**TRY IT:** Each line of data below is to be returned exactly, leaving out any picture.

[Screenshot grounding data]

Start of Block

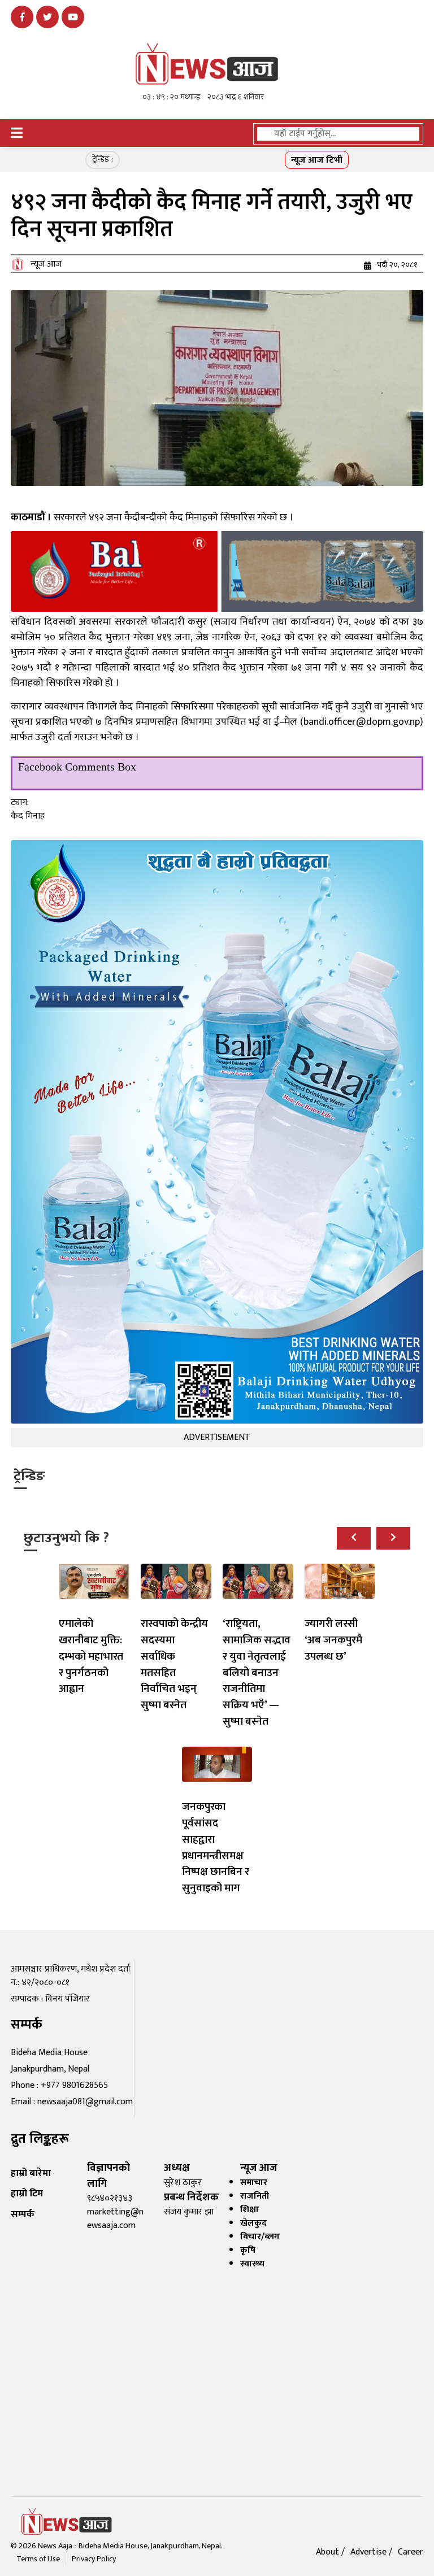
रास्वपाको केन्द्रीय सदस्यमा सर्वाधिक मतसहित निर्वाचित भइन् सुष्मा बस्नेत (174, 1664)
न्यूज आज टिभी (316, 160)
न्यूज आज (46, 264)
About (328, 2552)
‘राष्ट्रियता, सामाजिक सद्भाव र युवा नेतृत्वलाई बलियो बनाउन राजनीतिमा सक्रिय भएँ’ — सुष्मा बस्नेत (256, 1672)
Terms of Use (38, 2558)
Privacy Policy (94, 2558)
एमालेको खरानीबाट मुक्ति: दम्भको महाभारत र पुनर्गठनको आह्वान (91, 1656)
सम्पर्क (22, 2214)
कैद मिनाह (28, 816)
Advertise (369, 2552)
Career (410, 2552)
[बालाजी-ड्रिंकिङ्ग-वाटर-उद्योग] (217, 571)
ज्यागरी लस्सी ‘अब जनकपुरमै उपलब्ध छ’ (333, 1640)
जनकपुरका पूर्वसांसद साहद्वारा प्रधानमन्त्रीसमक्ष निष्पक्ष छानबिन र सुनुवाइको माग (215, 1847)
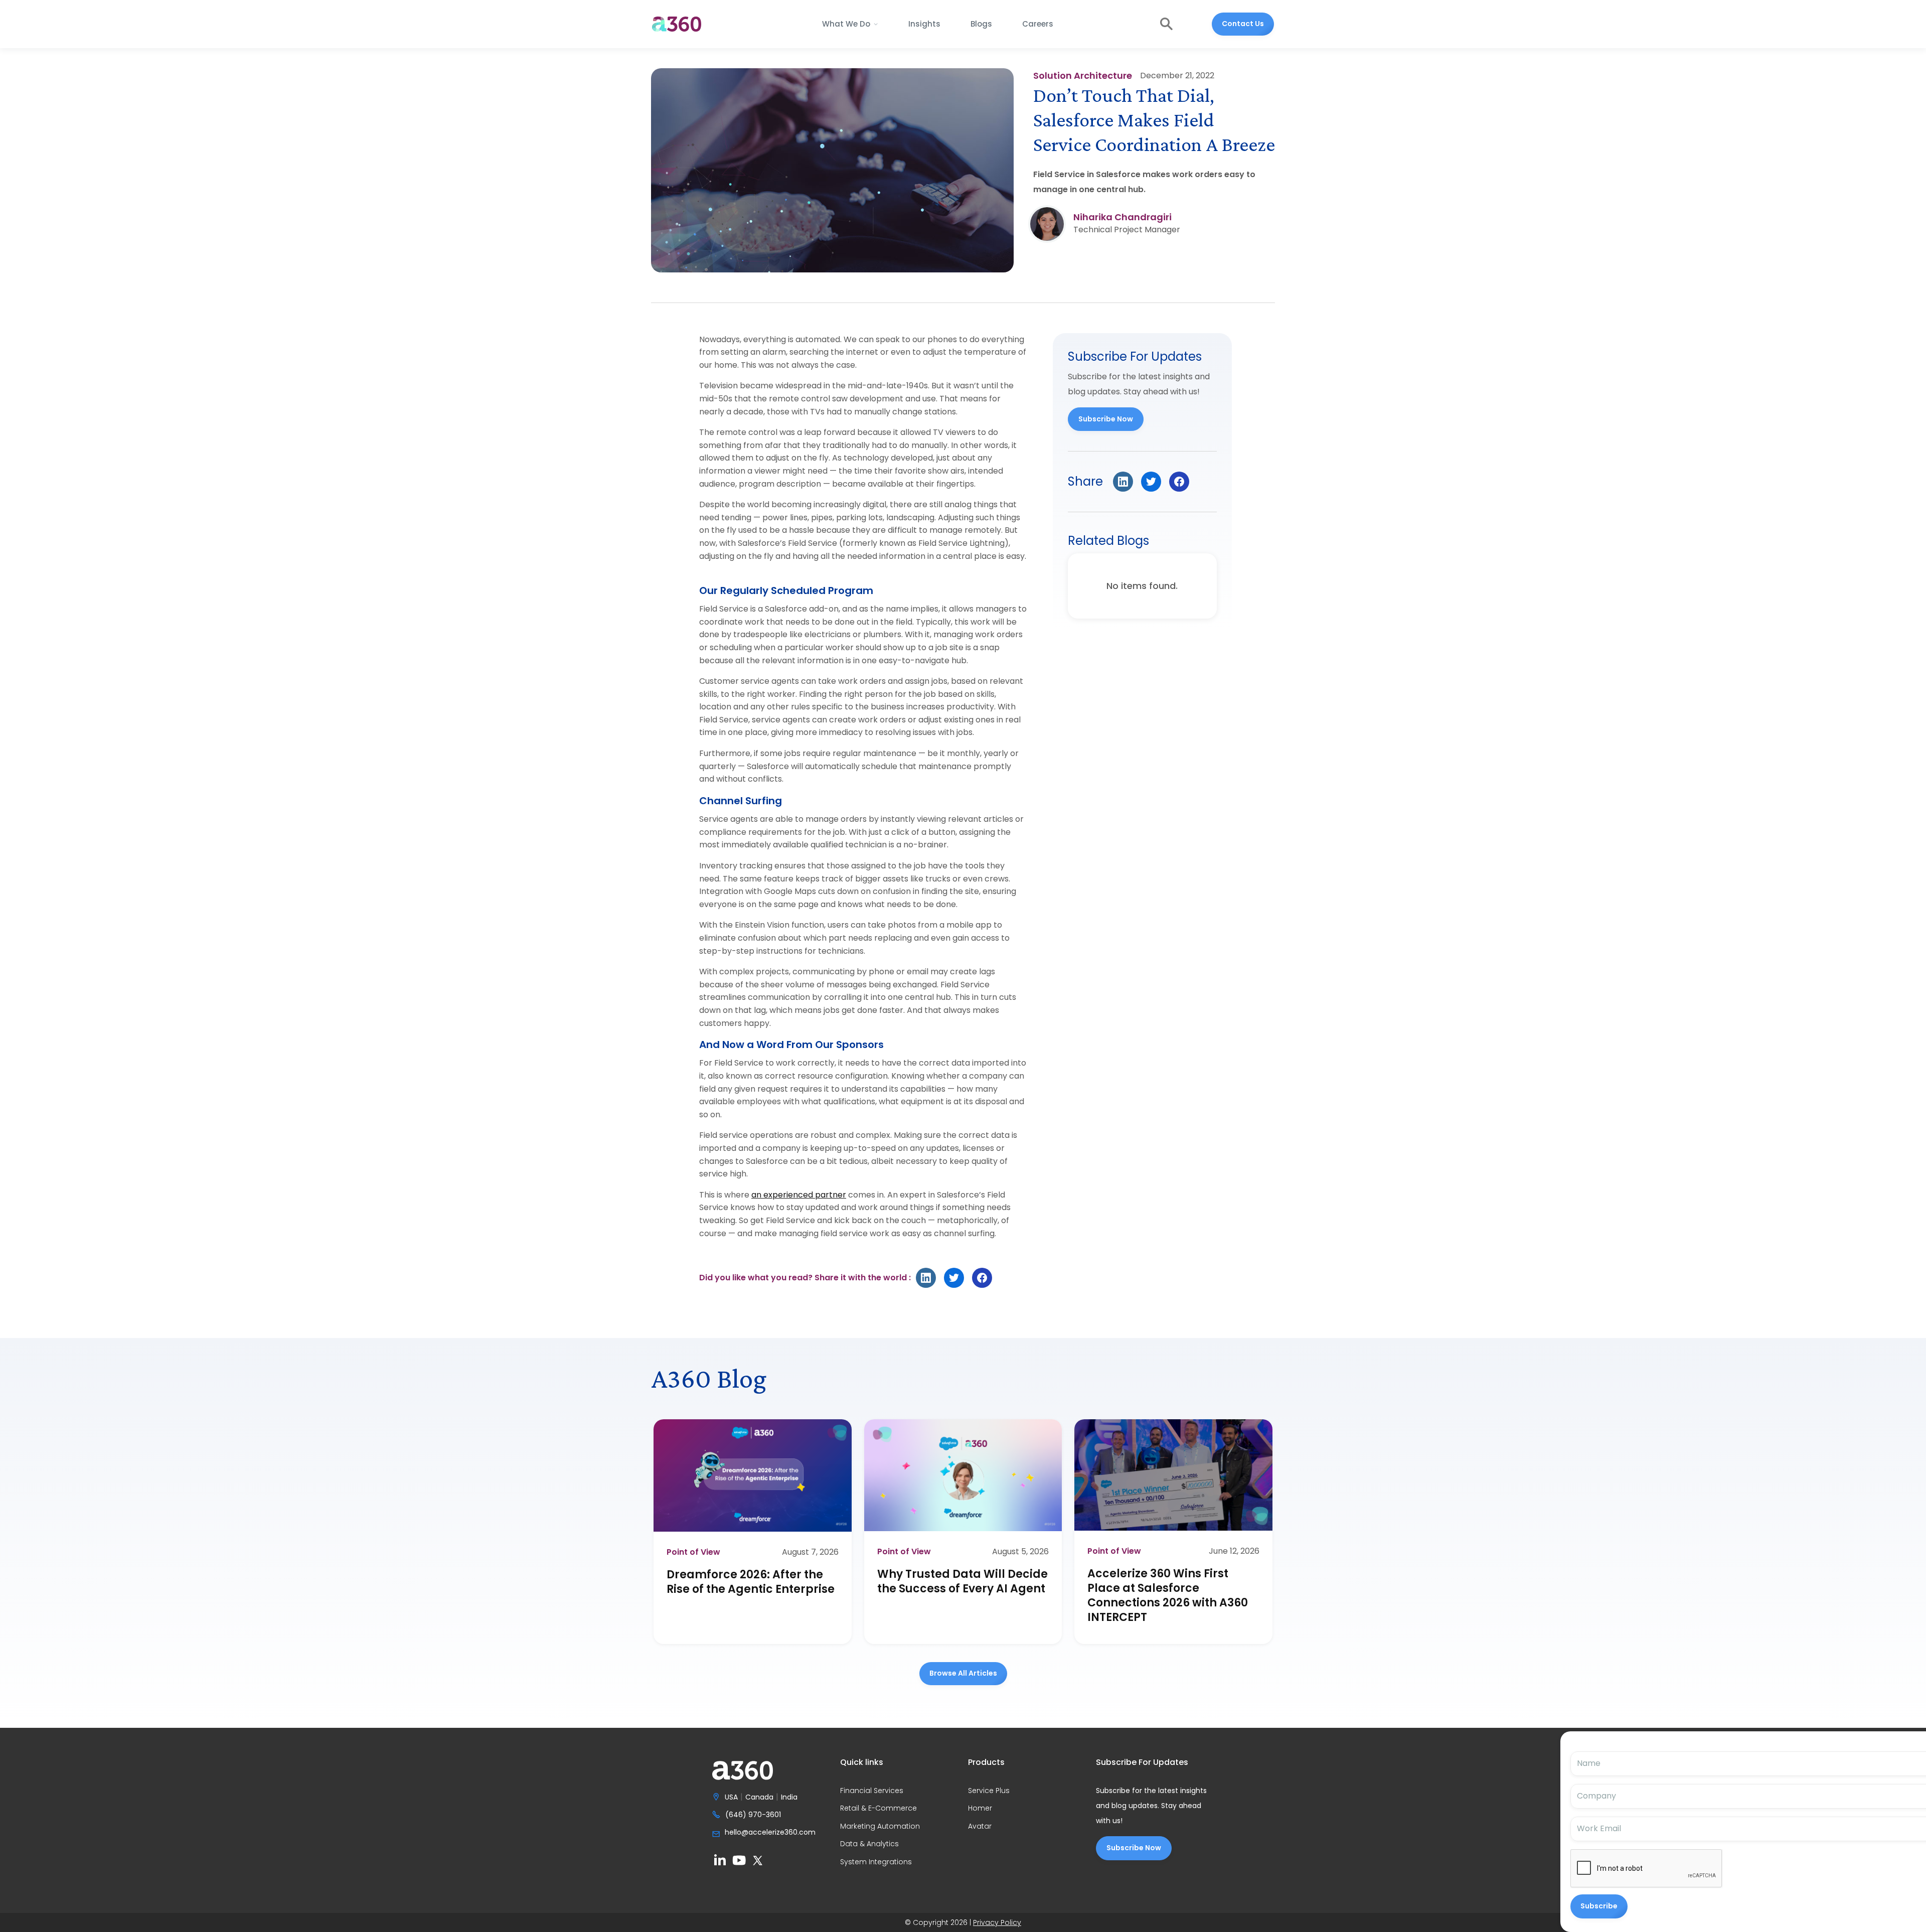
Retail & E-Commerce (878, 1809)
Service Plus (989, 1791)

End of Block

**RESPONSE TO THE TASK:**
रास्वपाको केन्द्रीय सदस्यमा सर्वाधिक मतसहित निर्वाचित भइन् सुष्मा बस्नेत (174, 1664)
न्यूज आज टिभी (316, 160)
न्यूज आज (46, 264)
About (328, 2552)
‘राष्ट्रियता, सामाजिक सद्भाव र युवा नेतृत्वलाई बलियो बनाउन राजनीतिमा सक्रिय भएँ’ — सुष्मा बस्नेत (256, 1672)
Terms of Use (38, 2558)
Privacy Policy (94, 2558)
एमालेको खरानीबाट मुक्ति: दम्भको महाभारत र पुनर्गठनको आह्वान (91, 1656)
सम्पर्क (22, 2214)
कैद मिनाह (28, 816)
Advertise (369, 2552)
Career (410, 2552)
[बालाजी-ड्रिंकिङ्ग-वाटर-उद्योग] (217, 571)
ज्यागरी लस्सी ‘अब जनकपुरमै उपलब्ध छ’ (333, 1640)
जनकपुरका पूर्वसांसद साहद्वारा प्रधानमन्त्रीसमक्ष निष्पक्ष छानबिन र सुनुवाइको माग (215, 1847)
Retail & E-Commerce (878, 1809)
Service Plus (989, 1791)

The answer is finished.